After you pick the images you want to work with, you have an extensive assortment of adjustable settings and tools to make the final outcome as good as it is possible. From the three available tone mapping engines — allowing you to try different solutions to get the most out of your shots by enhancing details and tones — to an array of other instruments which include white balancing, contrast and brightness adjusting, lens correcting and many more, you have at your disposal an exhaustive post-processing lab, especially tailored for HDR photography. Before saving, you can also apply one of the many photo effects included  in the app  to your image — colored filters, mainly.

iCamera HDR by Everimaging for iPhone

iCamera HDR is a very sophisticated software that, unlike other more basic HDR apps, gives the user access to a very rich and advanced set of photographic tools for fully controlling the HDR process from the moment of shooting up to its finalization. The results obtained with iCamera HDR are excellent, also thanks to the fact the degree of flexibility and control you are given is impressive, especially for an iPhone application. The app by Everimaging is able to reduce issues that others, however good and effective, cannot correct. One of these issues is halation — that annoying bright spreading area on a photographic image, very frequently found in HDR images that make only use of two exposures instead of more, that is sometimes very hard to get rid of even for professional photographers. Comparing results obtained using the same bracketed photos — both if taken with the built-in camera and with a third party app like Bracket Mode — in some instances I noticed significant differences.

iCamera HDR by Everimaging for iPhone

Of course, on the other hand, using iCamera HDR is more time-consuming and it requires more effort than average iPhone HDR apps: the UI is clean and using the sliders to make adjustments is quite easy, but parameters are many, maybe too many for a newbie or for anybody just wanting to get the job done in a click or two. More settings mean more flexibility, but also more time to use them at their full potential.
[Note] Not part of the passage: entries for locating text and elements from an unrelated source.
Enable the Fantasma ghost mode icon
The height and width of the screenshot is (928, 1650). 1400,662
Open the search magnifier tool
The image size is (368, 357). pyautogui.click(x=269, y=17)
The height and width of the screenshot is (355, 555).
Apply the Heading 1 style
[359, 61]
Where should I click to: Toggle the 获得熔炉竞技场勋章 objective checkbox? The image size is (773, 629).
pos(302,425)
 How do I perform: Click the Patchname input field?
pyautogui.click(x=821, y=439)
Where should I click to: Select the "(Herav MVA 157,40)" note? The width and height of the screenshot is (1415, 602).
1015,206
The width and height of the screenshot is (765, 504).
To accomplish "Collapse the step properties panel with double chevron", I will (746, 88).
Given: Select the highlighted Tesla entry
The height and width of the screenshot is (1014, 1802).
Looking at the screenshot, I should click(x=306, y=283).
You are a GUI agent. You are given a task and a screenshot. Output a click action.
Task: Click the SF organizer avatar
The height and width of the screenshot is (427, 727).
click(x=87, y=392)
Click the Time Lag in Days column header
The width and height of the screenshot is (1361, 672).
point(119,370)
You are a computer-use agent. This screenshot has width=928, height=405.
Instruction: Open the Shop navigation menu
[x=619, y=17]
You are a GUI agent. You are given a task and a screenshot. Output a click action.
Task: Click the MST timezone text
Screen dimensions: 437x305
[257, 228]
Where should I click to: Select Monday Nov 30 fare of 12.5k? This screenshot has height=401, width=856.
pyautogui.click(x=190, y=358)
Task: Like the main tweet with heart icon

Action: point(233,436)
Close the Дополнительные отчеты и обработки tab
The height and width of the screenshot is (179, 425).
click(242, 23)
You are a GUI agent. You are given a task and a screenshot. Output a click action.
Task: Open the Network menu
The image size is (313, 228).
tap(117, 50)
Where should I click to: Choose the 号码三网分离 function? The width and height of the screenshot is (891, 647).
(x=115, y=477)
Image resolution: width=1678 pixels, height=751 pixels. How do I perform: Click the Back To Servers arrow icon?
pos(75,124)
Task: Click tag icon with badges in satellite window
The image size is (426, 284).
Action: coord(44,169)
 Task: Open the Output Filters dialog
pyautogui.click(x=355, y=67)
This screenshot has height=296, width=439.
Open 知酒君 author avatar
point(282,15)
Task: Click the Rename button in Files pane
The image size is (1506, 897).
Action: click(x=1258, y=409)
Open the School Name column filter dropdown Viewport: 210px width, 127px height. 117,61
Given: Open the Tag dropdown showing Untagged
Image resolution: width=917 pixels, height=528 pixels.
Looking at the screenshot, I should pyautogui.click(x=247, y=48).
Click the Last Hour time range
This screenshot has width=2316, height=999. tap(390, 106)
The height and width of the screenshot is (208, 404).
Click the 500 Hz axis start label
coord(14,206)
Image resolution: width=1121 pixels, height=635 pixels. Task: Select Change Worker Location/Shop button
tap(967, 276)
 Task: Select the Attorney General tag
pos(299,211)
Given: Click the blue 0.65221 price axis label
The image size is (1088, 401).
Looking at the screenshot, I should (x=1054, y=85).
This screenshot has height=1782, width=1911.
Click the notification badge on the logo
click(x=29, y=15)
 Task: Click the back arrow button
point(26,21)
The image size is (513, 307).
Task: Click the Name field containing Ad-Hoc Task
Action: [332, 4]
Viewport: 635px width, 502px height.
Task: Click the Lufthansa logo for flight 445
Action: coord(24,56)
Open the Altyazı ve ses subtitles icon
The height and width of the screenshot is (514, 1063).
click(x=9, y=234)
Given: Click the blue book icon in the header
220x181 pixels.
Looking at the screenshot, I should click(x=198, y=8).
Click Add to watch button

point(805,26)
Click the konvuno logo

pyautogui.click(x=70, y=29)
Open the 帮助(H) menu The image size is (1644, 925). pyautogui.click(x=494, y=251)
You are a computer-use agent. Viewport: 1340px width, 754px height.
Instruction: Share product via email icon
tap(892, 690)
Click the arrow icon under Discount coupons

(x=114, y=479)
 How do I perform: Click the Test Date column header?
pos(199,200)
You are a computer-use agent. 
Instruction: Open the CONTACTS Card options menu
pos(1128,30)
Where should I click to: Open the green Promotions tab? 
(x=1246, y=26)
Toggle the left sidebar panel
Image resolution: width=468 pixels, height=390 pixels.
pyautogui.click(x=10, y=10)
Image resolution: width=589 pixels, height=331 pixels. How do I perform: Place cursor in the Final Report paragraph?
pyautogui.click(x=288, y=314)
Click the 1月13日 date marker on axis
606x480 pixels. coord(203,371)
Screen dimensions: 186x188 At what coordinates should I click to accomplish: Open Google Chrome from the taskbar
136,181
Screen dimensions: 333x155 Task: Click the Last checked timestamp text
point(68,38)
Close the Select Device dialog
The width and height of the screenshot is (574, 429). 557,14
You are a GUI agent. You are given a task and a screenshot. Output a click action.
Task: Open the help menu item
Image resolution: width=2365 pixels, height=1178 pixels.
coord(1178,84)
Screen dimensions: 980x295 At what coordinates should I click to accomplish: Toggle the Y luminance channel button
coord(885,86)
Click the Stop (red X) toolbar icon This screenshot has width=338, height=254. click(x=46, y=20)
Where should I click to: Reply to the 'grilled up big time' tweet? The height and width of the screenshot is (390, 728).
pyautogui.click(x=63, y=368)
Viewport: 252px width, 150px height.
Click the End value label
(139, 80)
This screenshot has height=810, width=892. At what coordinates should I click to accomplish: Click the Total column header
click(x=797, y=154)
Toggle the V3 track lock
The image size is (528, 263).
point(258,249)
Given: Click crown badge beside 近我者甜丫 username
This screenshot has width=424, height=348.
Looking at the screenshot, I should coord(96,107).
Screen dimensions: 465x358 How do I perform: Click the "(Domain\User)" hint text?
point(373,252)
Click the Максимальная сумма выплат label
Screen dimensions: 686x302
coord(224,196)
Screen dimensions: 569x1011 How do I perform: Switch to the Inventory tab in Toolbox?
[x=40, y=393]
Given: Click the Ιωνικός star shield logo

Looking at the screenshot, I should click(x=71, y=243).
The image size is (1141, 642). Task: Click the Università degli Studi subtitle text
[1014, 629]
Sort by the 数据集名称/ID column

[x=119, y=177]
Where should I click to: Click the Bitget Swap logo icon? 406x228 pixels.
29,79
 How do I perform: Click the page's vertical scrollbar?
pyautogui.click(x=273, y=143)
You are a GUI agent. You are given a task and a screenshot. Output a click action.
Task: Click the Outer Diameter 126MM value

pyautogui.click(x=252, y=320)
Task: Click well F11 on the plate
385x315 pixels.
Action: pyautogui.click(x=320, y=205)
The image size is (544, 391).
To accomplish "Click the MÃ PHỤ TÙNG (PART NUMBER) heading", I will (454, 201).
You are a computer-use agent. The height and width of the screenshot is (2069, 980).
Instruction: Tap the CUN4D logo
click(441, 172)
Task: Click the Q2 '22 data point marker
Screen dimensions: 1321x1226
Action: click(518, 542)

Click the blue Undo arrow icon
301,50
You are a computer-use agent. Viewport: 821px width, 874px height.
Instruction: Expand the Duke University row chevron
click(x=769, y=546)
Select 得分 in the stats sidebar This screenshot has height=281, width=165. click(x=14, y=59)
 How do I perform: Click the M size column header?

Let’s not forget speed and straightforwardness are still important aspects in iPhone photography, especially in the eyes of more casual users. On the long run, more control over your photography is definitely rewarding, but if you’re not so dedicated, then iCamera HDR is probably not the right choice.

The developers seem to be updating their product very frequently, which is always a point in favor, at least as I see it. The app is iPhone 3GS/4 and iPod Touch 4 only for now, but it was said iPad version is also in the making, so stay tuned for more to come.

Overall

Name: iCamera HDR
Developer: Everimaging
Compatibility: iPhone 3GS & 4, iPod Touch 4th. iOS 4.0 or later.